In the listing below, find each line holding "agent" and copy it.

----------

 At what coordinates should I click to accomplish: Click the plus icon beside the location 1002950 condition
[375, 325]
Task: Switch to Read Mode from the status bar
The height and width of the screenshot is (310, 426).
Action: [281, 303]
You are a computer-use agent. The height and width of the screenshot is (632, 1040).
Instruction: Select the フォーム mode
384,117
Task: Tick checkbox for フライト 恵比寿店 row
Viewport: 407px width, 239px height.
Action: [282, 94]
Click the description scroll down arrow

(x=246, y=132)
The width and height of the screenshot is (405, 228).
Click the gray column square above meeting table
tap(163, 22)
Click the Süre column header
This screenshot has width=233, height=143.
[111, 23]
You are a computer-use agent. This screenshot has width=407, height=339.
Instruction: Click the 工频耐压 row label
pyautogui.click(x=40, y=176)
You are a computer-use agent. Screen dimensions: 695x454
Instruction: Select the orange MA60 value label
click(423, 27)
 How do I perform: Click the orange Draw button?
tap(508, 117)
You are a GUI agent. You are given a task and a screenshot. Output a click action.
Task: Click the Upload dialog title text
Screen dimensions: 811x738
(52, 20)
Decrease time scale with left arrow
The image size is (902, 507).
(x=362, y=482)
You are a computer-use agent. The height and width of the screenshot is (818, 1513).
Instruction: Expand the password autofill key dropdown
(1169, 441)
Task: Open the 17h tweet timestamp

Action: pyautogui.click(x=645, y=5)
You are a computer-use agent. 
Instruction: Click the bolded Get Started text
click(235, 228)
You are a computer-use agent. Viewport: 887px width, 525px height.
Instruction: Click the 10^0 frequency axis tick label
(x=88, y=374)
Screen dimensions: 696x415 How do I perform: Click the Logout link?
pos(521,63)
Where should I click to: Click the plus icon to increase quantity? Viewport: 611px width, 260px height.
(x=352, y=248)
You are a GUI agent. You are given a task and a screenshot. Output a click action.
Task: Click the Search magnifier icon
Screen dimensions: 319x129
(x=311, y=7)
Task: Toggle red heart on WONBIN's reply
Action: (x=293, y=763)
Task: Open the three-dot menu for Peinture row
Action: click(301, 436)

----------

**Answer section:**
You are a computer-use agent. The height and width of the screenshot is (632, 1040).
You are a computer-use agent. This screenshot has width=407, height=339.
You are a computer-use agent. Screen dimensions: 695x454
You are a GUI agent. You are given a task and a screenshot. Output a click action.
You are a computer-use agent. The height and width of the screenshot is (818, 1513).
You are a computer-use agent. 
You are a computer-use agent. Viewport: 887px width, 525px height.
You are a GUI agent. You are given a task and a screenshot. Output a click action.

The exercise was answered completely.